Depuración

Sig: Mensajes de log del Sup: Análisis Sintáctico con Regexp::Grammars Ant: Casando con las claves Err: Si hallas una errata ...

Subsecciones

- Debugging grammar creation
- Debugging grammar execution

Depuración

Regexp::Grammars provides a number of features specifically designed to help debug both grammars and the data they parse.

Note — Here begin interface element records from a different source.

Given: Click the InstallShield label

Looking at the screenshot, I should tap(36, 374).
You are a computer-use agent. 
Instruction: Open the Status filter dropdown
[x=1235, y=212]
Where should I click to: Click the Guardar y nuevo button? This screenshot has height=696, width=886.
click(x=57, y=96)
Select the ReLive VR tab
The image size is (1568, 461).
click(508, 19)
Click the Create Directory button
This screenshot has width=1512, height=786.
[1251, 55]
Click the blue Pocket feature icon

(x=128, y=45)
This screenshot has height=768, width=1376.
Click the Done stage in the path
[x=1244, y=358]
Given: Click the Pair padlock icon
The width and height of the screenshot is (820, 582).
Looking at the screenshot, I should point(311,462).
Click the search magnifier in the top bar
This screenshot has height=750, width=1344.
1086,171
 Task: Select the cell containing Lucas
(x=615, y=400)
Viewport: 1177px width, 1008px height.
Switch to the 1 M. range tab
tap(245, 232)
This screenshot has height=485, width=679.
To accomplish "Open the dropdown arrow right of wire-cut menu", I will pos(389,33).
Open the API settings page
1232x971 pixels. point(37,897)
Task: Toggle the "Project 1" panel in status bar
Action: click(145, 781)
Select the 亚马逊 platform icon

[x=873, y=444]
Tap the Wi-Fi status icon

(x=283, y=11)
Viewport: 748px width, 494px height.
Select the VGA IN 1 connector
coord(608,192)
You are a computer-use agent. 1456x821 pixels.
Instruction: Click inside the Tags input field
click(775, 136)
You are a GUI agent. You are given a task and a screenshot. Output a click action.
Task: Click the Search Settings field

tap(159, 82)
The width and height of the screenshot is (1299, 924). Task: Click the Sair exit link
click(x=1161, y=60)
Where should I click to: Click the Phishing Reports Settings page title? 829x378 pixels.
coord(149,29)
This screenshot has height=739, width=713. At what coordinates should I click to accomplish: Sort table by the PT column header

All debugging messages are written to a log file (which, by default, is just STDERR). However, you can specify a disk file explicitly by placing a "<logfile:...>" directive at the start of your grammar^3.10:

        $grammar = qr{

            <logfile: LaTeX_parser_log >

            \A <LaTeX_file> \Z    # Pattern to match

            <rule: LaTeX_file>
                # etc.
        }x;

You can also explicitly specify that messages go to the terminal:

            <logfile: - >

Whenever a log file has been directly specified, Regexp::Grammars automatically does verbose static analysis of your grammar. That is, whenever it compiles a grammar containing an explicit "<logfile:...>" directive it logs a series of messages explaining how it has interpreted the various components of that grammar. For example, the following grammar:

pl@nereida:~/Lregexpgrammars/demo$ cat -n log.pl
     1  #!/usr/bin/env perl5.10.1
     2  use strict;
     3  use warnings;
     4  use 5.010;
     5  use Data::Dumper;
     6
     7  my $rbb = do {
     8      use Regexp::Grammars;
     9
    10      qr{
    11        <logfile: ->
    12
    13        <numbers>
    14
    15        <rule: numbers>
    16          <number> ** <.comma>
    17
    18        <token: number> \d+
    19
    20        <token: comma>   ,
    21      }xms;
    22  };
    23
    24  while (my $input = <>) {
    25      if ($input =~ m{$rbb}) {
    26          say("matches: <$&>");
    27          say Dumper \%/;
    28      }
    29  }

would produce the following analysis in the terminal:

pl@nereida:~/Lregexpgrammars/demo$ ./log.pl
  warn | Repeated subrule <number>* will only capture its final match
       | (Did you mean <[number]>* instead?)
       |
  info | Processing the main regex before any rule definitions
       |    |
       |    |...Treating <numbers> as:
       |    |      |  match the subrule <numbers>
       |    |       \ saving the match in $MATCH{'numbers'}
       |    |
       |     \___End of main regex
       |
       | Defining a rule: <numbers>
       |    |...Returns: a hash
       |    |
       |    |...Treating <number> as:
       |    |      |  match the subrule <number>
       |    |       \ saving the match in $MATCH{'number'}
       |    |
       |    |...Treating <.comma> as:
       |    |      |  match the subrule <comma>
       |    |       \ but don't save anything
       |    |
       |    |...Treating <number> ** <.comma> as:
       |    |      |  repeatedly match the subrule <number>
       |    |       \ as long as the matches are separated by matches of <.comma>
       |    |
       |     \___End of rule definition
       |
       | Defining a rule: <number>
       |    |...Returns: a hash
       |    |
       |    |...Treating '\d' as:
       |    |       \ normal Perl regex syntax
       |    |
       |    |...Treating '+ ' as:
       |    |       \ normal Perl regex syntax
       |    |
       |     \___End of rule definition
       |
       | Defining a rule: <comma>
       |    |...Returns: a hash
       |    |
       |    |...Treating ', ' as:
       |    |       \ normal Perl regex syntax
       |    |
       |     \___End of rule definition
       |
2, 3, 4
matches: <2, 3, 4>
$VAR1 = {
          '' => '2, 3, 4',
          'numbers' => {
                         '' => '2, 3, 4',
                         'number' => '4'
                       }
        };

This kind of static analysis is a useful starting point in debugging a miscreant grammar^3.11, because it enables you to see what you actually specified (as opposed to what you thought you'd specified).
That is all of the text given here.